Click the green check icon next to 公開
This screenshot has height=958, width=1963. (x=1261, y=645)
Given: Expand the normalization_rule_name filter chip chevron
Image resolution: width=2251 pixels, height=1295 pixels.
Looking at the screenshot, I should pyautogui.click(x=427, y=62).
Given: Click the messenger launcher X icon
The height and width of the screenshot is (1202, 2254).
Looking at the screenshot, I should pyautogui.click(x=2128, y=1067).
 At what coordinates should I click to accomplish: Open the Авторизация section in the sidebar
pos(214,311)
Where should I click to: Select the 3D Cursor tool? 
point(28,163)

What the task asks:
The data is to be given again in full, with every line exact.

Response box:
Click the green check icon next to 公開
This screenshot has height=958, width=1963. (x=1261, y=645)
Given: Expand the normalization_rule_name filter chip chevron
Image resolution: width=2251 pixels, height=1295 pixels.
Looking at the screenshot, I should pyautogui.click(x=427, y=62).
Given: Click the messenger launcher X icon
The height and width of the screenshot is (1202, 2254).
Looking at the screenshot, I should pyautogui.click(x=2128, y=1067).
 At what coordinates should I click to accomplish: Open the Авторизация section in the sidebar
pos(214,311)
Where should I click to: Select the 3D Cursor tool? 
point(28,163)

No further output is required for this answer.